Stanford Fair Use Project to Help Defend Expelled the Movie
From the press release:
STANFORD, Calif. The Fair Use Project of Stanford Law School’s Center for Internet and Society today announced that it is signing on to defend Premise Media’s right to use a clip of John Lennon’s song “Imagine” in its documentary, “Expelled: No Intelligence Allowed,” for the purposes of commentary and criticism.
Premise Media contends it has the right to use the song under the fair use doctrine, which among other things permits the use of copyrighted material for the purpose of comment, criticism, and discussion.
“The right to quote from copyrighted works in order to criticize them and discuss the views they may represent lies at the heart of the fair use doctrine,” said Anthony Falzone, executive director of the Fair Use Project. “These rights are under attack here, and we plan to defend them.”
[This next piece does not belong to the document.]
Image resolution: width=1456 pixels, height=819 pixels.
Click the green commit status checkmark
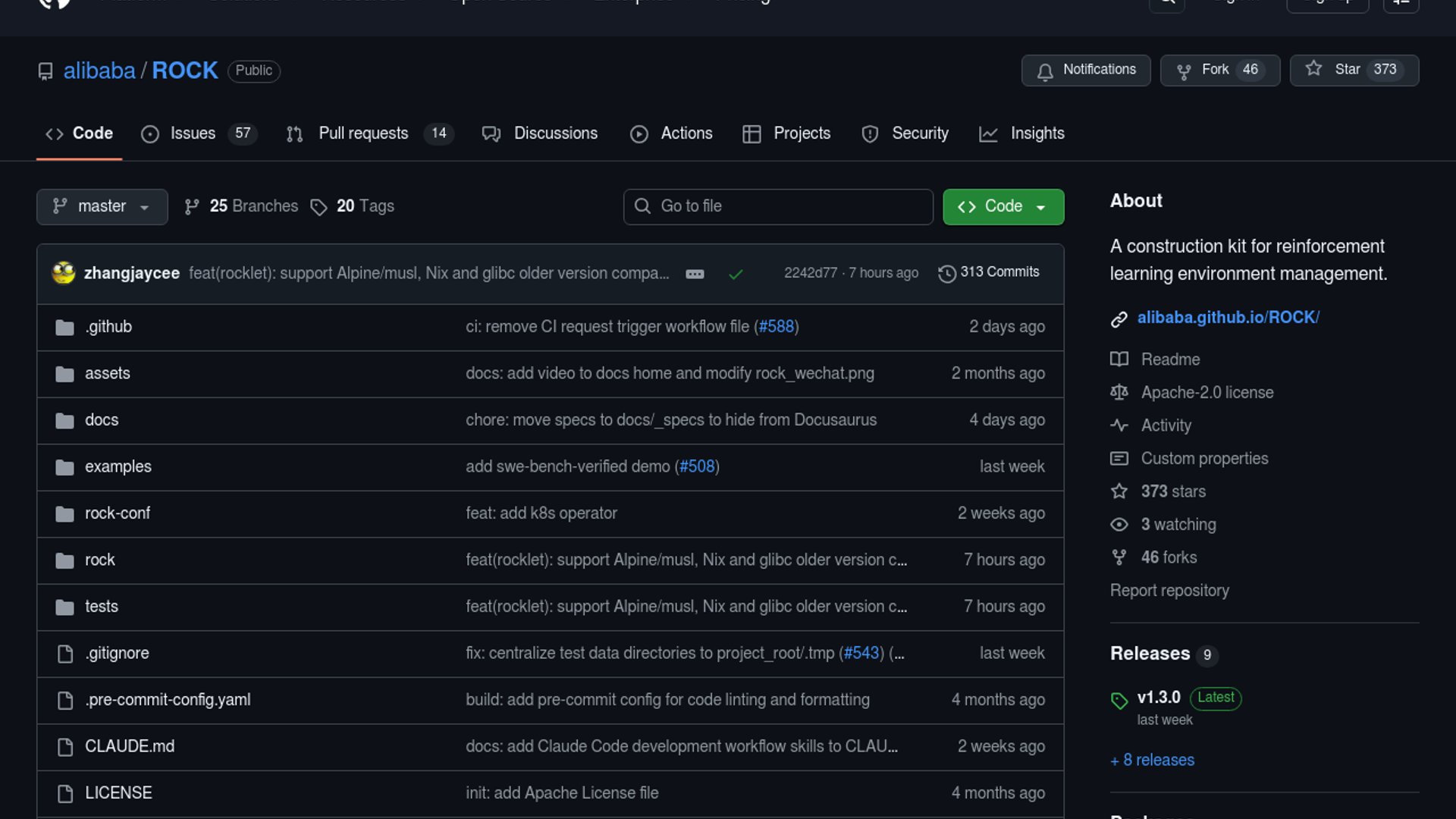(735, 274)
The clip of “Imagine,” which is audible for approximately 15 seconds, is used in a segment of the documentary in which the film’s narrator and author Ben Stein comments on statements made by Myers and others about the place of religion. In the documentary Stein says: “Dr. Myers would like you to think that he’s being original but he’s merely lifting a page out of John Lennon’s songbook.” This is followed by an audio clip of Lennon’s song “Imagine,” specifically, the lyrics “Nothing to kill or die for, And no religion too.”
“We included the ‘Imagine’ clip not only to illuminate Ben Stein’s commentary but to criticize the ideas expressed in the song,” says Logan Craft, chairman and executive producer of Premise Media.
About the Fair Use Project
The Stanford Center for Internet and Society’s Fair Use Project (“the FUP”) was founded in 2006. Its purpose is to provide legal support to a range of projects designed to clarify, and extend, the boundaries of “fair use” in order to enhance creative freedom. The FUP represents filmmakers, musicians, artists, writers, scholars, and other content creators in a range of disputes that raise important questions concerning fair use and the limits of intellectual property rights. In doing so, it relies on a network of talented lawyers within the Center for Internet and Society, as well as attorneys in law firms and public interest organizations that are dedicated to advancing the mission of the FUP.
About the Center for Internet and Society
Founded by Stanford Law Professor Lawrence Lessig in 2001, the Center for Internet and Society is a public interest technology law and policy program at Stanford Law School which engages students, academics, technologists and policy makers in exploring the interactions between technology, law, and society.
A judge will decide, but the involvement of the Stanford Fair Use Project sends a message that top-notch lawyers think this is valid fair use and that this case is important for the protection of filmmakers' rights.